Police know better than anyone -- violent behavior cannot be legislated away. In places with "nuisance property" ordinances, well-intentioned laws that are meant to keep the peace can even hurt the victim more than the criminal.
Fortunately, the American Civil Liberties Union of Pennsylvania has filed a federal lawsuit on such a case from Norristown, a city of 34,500 northwest of Philadelphia.
Lakisha Briggs, a nursing assistant, suffered repeat episodes of domestic abuse involving her boyfriend, according to a recent story in The New York Times. When he got drunk and attacked her again in June 2012, leaving a gash on her head and a stab wound in her neck, she implored her neighbor not to call 911 because she feared that she and her 3-year-old daughter would be evicted from their apartment. The reason was Norristown's nuisance property ordinance.
The law, which licenses landlords, was designed to prevent apartments from becoming crime havens and to protect neighborhoods from chronically disruptive households. Under its provisions, the city can pressure landlords to act against tenants if police are called to a rental property three times within four months.
Norristown is not alone on such a law. Other cities around the country have enacted nuisance property ordinances aimed at drug rings and other illegal activity, but no one anticipated the victims of domestic abuse having to endure further pain through evictions triggered by these laws.
The ACLU argues, with good reason, that the Norristown ordinance is unconstitutional because it violates renters' First Amendment rights to petition their government, as in calling the police. It also believes the law violates the federal Violence Against Women Act, which protects domestic violence victims from eviction based on crimes committed against them, and the Fair Housing Act, which bars discrimination based on gender.

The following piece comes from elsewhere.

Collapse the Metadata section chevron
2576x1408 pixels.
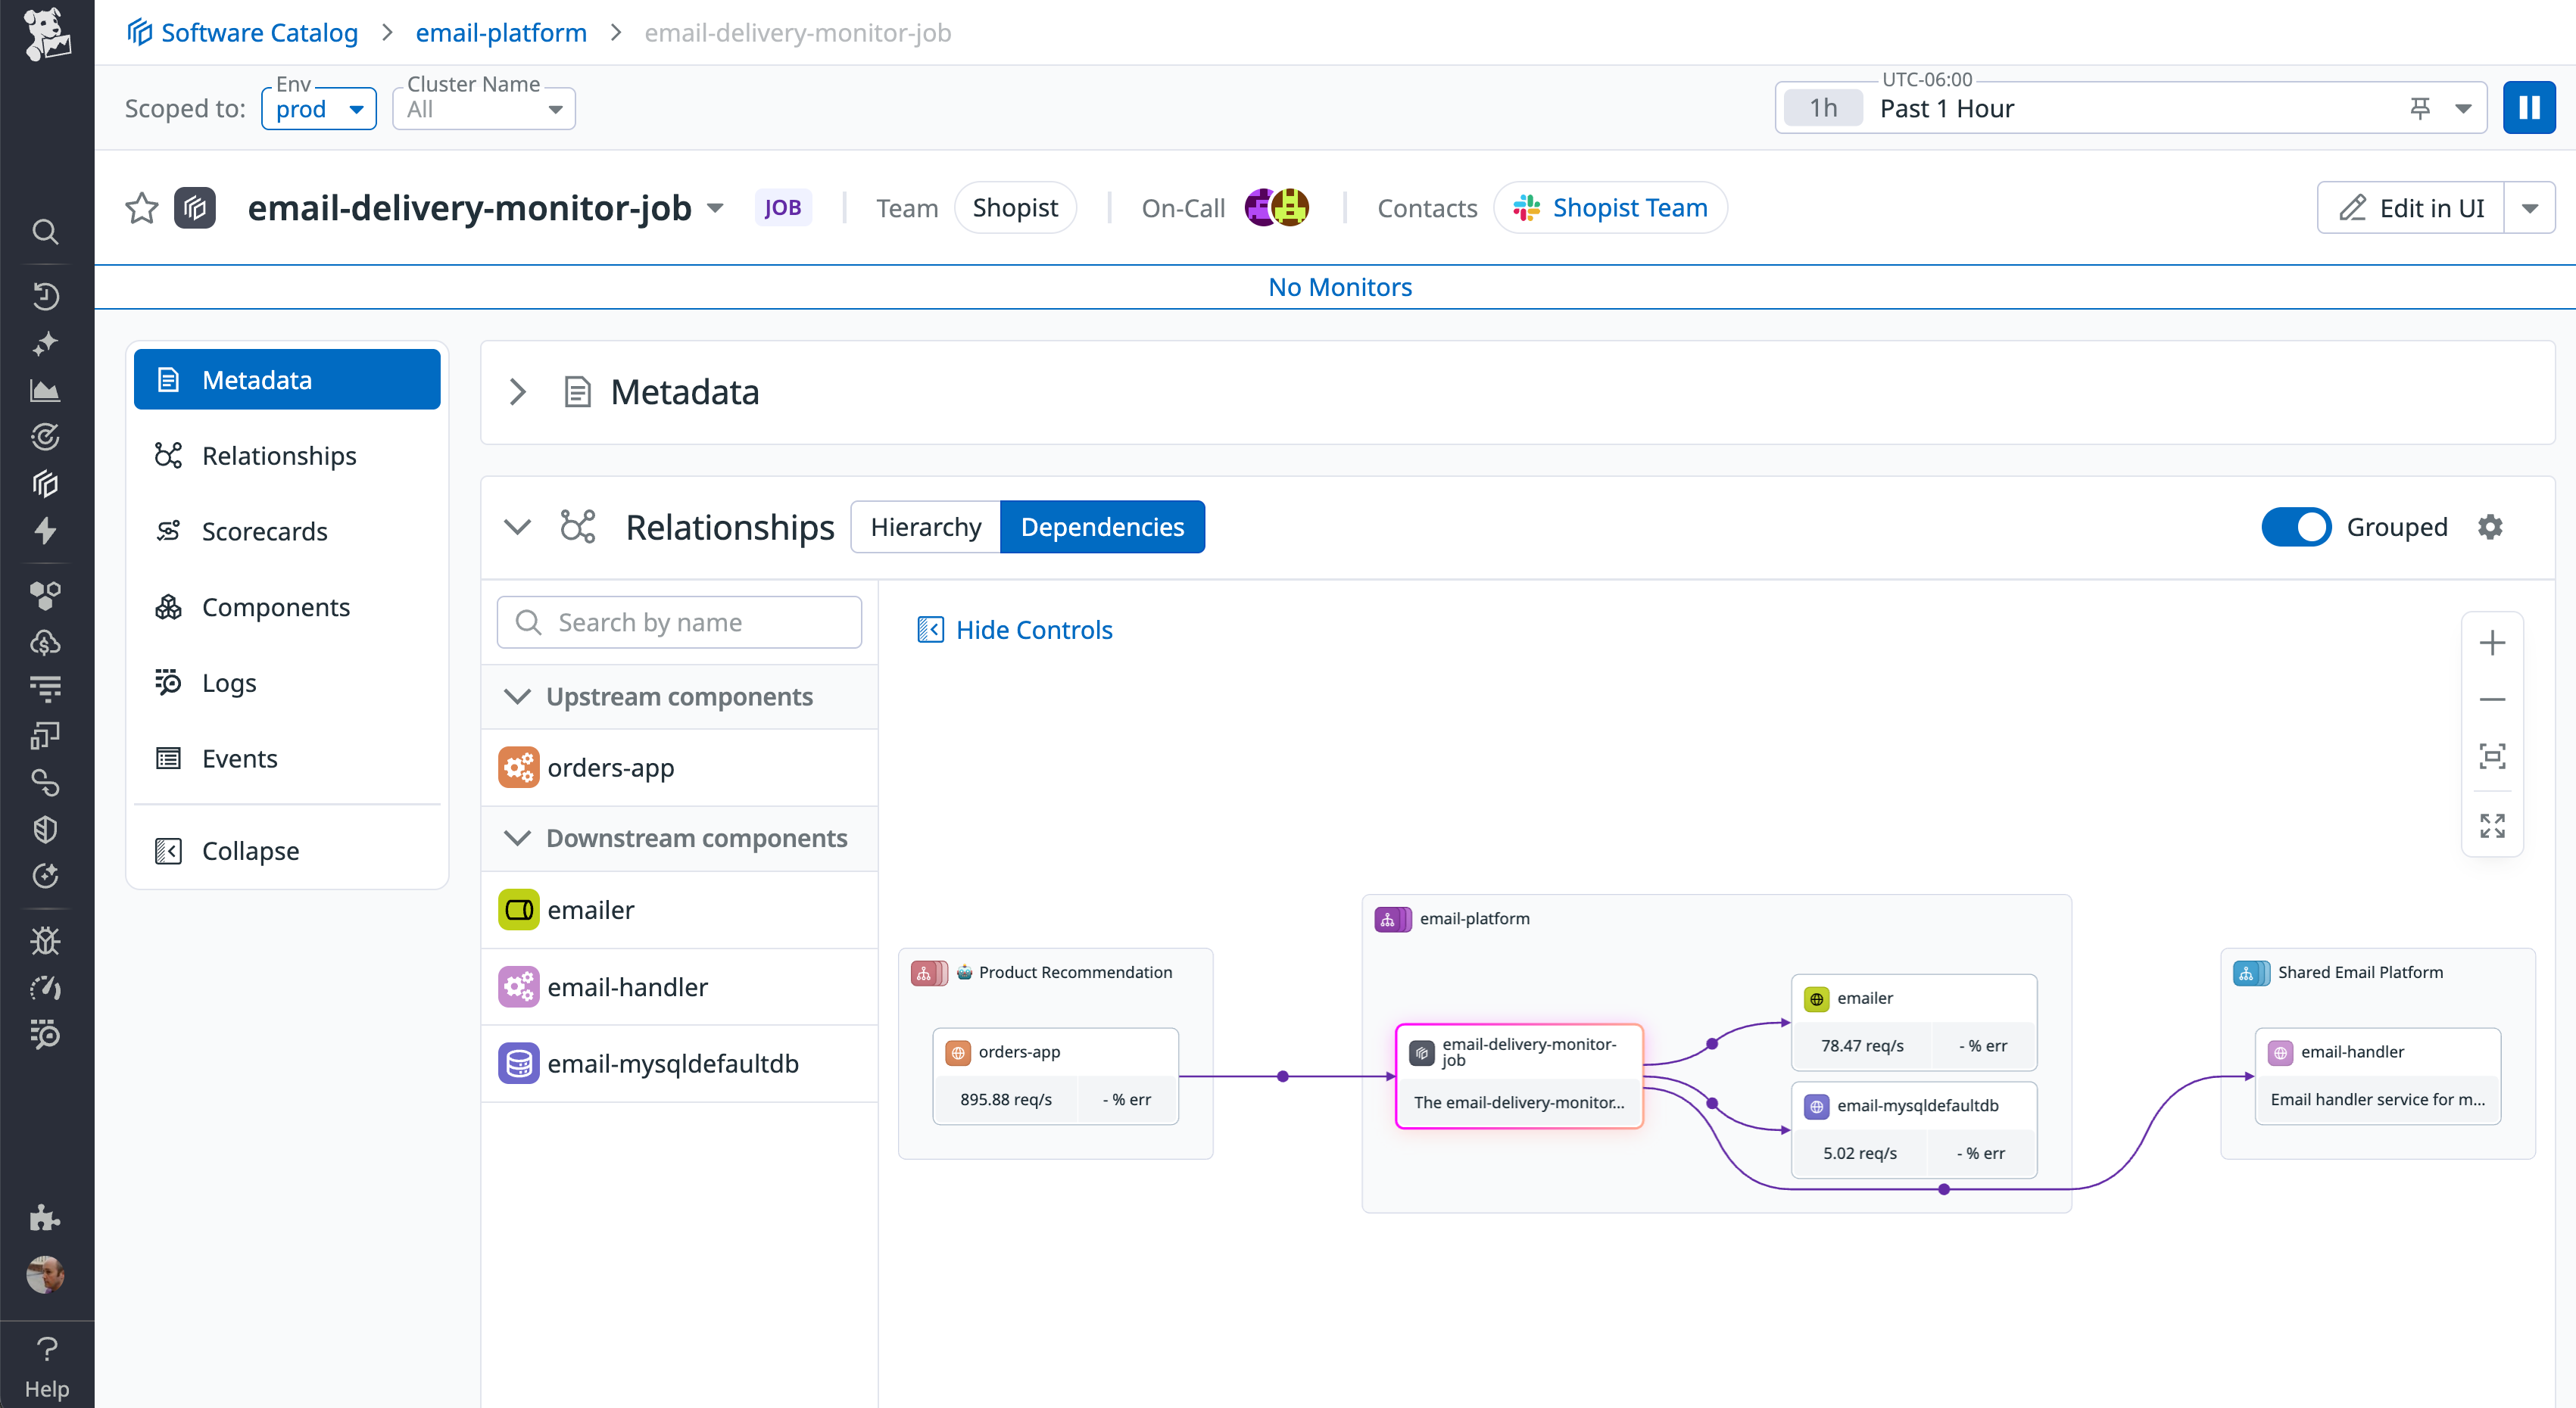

In response, Norristown officials said, according to the Times, that police had been called to Ms. Briggs' home 10 times in the first five months of 2012 and that she failed to comply with an instruction to get a protection order against her boyfriend.
Even so, this law treats citizens who rent their homes differently from citizens who own -- and on something as basic and life-essential as being able to call police in an emergency. The ACLU is right to challenge it in court. No one should suffer eviction because they've been a victim of crime.